GOLD-BEV: GrOund and aeriaL Data for Dense Semantic BEV Mapping of Dynamic Scenes
For autonomous driving and robotics, GOLD-BEV reduces manual annotation effort for BEV semantic mapping by leveraging aerial supervision, but the improvement over existing methods is not quantified.
GOLD-BEV learns dense BEV semantic maps of dynamic scenes using aerial imagery as supervision only during training, achieving scalable dense annotation and handling moving objects. The method enables BEV mapping beyond aerial coverage via pseudo-aerial synthesis.

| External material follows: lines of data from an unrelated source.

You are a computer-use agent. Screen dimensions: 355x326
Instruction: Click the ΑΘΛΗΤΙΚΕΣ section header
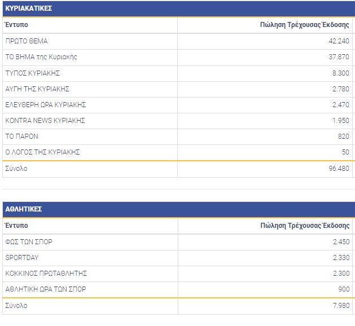[x=24, y=209]
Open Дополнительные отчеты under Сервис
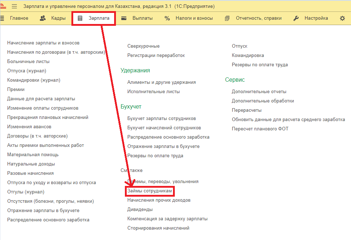 point(259,92)
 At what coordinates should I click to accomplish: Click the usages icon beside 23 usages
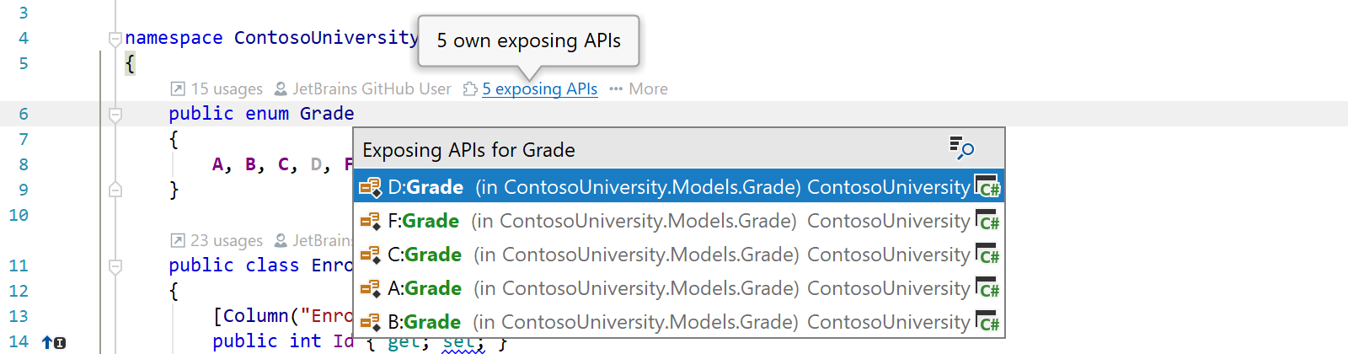[x=178, y=240]
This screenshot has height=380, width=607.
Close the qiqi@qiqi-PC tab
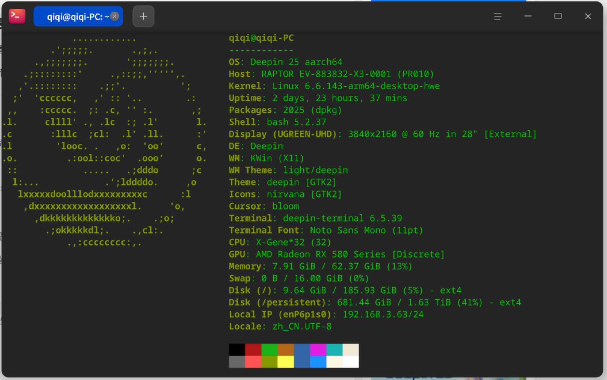[x=115, y=16]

Understanding road scenes in a geometrically consistent, scene-centric representation is crucial for planning and mapping. We present GOLD-BEV, a framework that learns dense bird's-eye-view (BEV) semantic environment maps-including dynamic agents-from ego-centric sensors, using time-synchronized aerial imagery as supervision only during training. BEV-aligned aerial crops provide an intuitive target space, enabling dense semantic annotation with minimal manual effort and avoiding the ambiguity of ego-only BEV labeling. Crucially, strict aerial-ground synchronization allows overhead observations to supervise moving traffic participants and mitigates the temporal inconsistencies inherent to non-synchronized overhead sources. To obtain scalable dense targets, we generate BEV pseudo-labels using domain-adapted aerial teachers, and jointly train BEV segmentation with optional pseudo-aerial BEV reconstruction for interpretability. Finally, we extend beyond aerial coverage by learning to synthesize pseudo-aerial BEV images from ego sensors, which support lightweight human annotation and uncertainty-aware pseudo-labeling on unlabeled drives.